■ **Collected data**
■ ■ ■ ■ ■ ■ ■
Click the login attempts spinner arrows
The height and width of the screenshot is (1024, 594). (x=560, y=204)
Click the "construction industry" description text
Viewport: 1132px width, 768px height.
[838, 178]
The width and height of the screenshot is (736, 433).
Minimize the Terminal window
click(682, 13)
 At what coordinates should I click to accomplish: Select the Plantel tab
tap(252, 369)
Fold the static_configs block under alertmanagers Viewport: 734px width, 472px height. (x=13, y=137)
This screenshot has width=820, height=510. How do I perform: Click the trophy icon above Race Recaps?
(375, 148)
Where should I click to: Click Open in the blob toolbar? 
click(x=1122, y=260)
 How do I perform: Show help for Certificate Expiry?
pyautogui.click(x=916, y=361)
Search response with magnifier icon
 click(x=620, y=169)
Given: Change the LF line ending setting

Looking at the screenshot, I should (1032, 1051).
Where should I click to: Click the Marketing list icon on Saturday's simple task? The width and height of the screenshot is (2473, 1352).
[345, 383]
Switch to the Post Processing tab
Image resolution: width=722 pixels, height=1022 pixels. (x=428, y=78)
■ ■ ■ ■ ■ ■ ■
■ **Work instruction**
Copy exactly the line that contains "Search response with magnifier icon" and every line after it through the end of the entries, with nothing added.

■ **Exercise answer**
Search response with magnifier icon
 click(x=620, y=169)
Given: Change the LF line ending setting

Looking at the screenshot, I should (1032, 1051).
Where should I click to: Click the Marketing list icon on Saturday's simple task? The width and height of the screenshot is (2473, 1352).
[345, 383]
Switch to the Post Processing tab
Image resolution: width=722 pixels, height=1022 pixels. (x=428, y=78)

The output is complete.